Just to give all the climbers out there a little perspective on how much work actually goes into the route setting at indoor climbing gyms, I decided to put together a time lapse of the process.
In stage one of the time lapse, we see the strippers remove all the plastic holds and tape. They kicked off this part of the project a 11pm and finished up around 1:30 am. During the second stage, the route setters began working their magic at around 8am and finished up a bit after 4pm. There are equal parts art, science and brawn that go into the development of each route. This can be seen throughout the sequence as the setters put up, test and retest every one of their lines before allowing throngs of anxious climbers have at it for the rest of the night.
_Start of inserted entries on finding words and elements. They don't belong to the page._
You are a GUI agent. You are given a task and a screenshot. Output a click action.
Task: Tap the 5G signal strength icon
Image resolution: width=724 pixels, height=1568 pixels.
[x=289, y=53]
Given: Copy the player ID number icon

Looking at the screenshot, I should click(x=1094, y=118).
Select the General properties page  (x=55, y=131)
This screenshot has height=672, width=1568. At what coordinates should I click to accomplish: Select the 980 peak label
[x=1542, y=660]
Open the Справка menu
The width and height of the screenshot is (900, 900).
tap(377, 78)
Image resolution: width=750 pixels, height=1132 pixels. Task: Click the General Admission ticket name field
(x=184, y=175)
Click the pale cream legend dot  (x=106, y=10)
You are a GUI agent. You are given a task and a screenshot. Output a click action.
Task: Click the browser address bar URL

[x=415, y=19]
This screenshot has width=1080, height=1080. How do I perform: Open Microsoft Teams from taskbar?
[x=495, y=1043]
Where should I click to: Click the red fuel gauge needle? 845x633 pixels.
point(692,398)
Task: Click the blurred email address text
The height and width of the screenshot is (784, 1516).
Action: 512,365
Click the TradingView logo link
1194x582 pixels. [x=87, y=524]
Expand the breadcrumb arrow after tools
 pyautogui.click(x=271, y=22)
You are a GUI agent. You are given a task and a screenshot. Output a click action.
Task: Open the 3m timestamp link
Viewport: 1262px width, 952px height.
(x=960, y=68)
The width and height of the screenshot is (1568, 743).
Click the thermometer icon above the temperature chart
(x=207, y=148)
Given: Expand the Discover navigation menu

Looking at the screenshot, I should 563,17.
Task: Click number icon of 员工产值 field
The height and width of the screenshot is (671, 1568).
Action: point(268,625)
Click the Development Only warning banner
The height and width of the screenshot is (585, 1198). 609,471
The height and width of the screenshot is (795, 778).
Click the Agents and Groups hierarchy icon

For all of you photo geeks out there, this time lapse was shot on a Canon 40D using a 17-40mm Canon L-Series lens. The intervalometer was set to snap a shot once ever 20 seconds until the batteries ran dry. Camera settings were ISO 800 @ f/5.6 and I dragged the shutter with a 1/13 sec exposure. For playback, the first stage of the lapse ran at 15fps, stage two went at 30fps. If you would like to learn how to make your own time lapse, just Google it! There are tutorials all over the place and I don't really see the point in remaking the wheel. Though I would highly recommend downloading LRTimelapse. It's quite possibly one of the best (and simplest) pieces of software out there for cleaning up your time lapse video.
Thanks to the guys and gals at Seattle Bouldering Project for all of their hard work and rad routes!